More designated lanes make life easier for urban riders

Crowds of customers gather on Huguosi Street in Beijing's Xicheng district on a sunny winter afternoon, lining up outside snack shops in the ancient alleyway for a taste of flaky pastries or toasted soybean rice cakes.

A group of cyclists wearing colored helmets stands out among the patrons. The riders had stopped to grab a bite to eat on their way to completing a 40-kilometer tour of the city.

Zhao Lu, 30, a white-collar worker in the Chinese capital who is a keen cyclist, said, "It's not easy for an office worker like me to come here for the street food, as the journey takes time.

"A few weeks ago, I saw a promotion on a social media platform for a pastry shop on this street, but I never got the chance to taste the food. However, by cycling to the store for exercise, I can buy the food I want."

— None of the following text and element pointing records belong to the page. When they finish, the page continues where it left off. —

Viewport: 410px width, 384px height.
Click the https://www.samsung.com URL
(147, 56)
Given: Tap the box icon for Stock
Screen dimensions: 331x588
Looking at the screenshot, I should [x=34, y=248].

Zhao said such a situation is common in Beijing, as the city's myriad hutong, or alleyways, require nonmotorized forms of transportation for convenient access.

"The alleyways used to be full of parked cars, and there wasn't enough space for people such as myself to stop and buy goods," she said.

Traffic congestion, which has long plagued Beijing, stems in part from the rising number of cars in the city. As part of efforts to address this problem, the municipal government announced a plan last year to develop slower forms of transportation to build a pedestrian- and bicycle-friendly city by 2035.

By the end of October, 21 themed cycling routes with a total length of 730.8 kilometers had been introduced by the Beijing Culture and Tourism Bureau. These routes have four cross-district cycle lanes connecting the city's major scenic spots, and 16 such lanes featuring tourist attractions in each district.

Riders using the routes enjoy the scenery while benefiting from exercise.

Liu Daizong, China sustainable cities program director at the World Resources Institute, or WRI, said the new cycle routes have helped the city establish a more inclusive and diverse culture.

"Beijing is a large urban city with distinct neighborhoods where diverse lifestyles coexist. It is good to use alternative modes of transportation, because in many places attractive views of the city cannot be seen from a car traveling at speed. On the other hand, cyclists proceeding more slowly are able to enjoy what the city has to offer," Liu said.

While the cycle lanes require investment and human resources to maintain them, they are cost-effective in terms of promoting green living.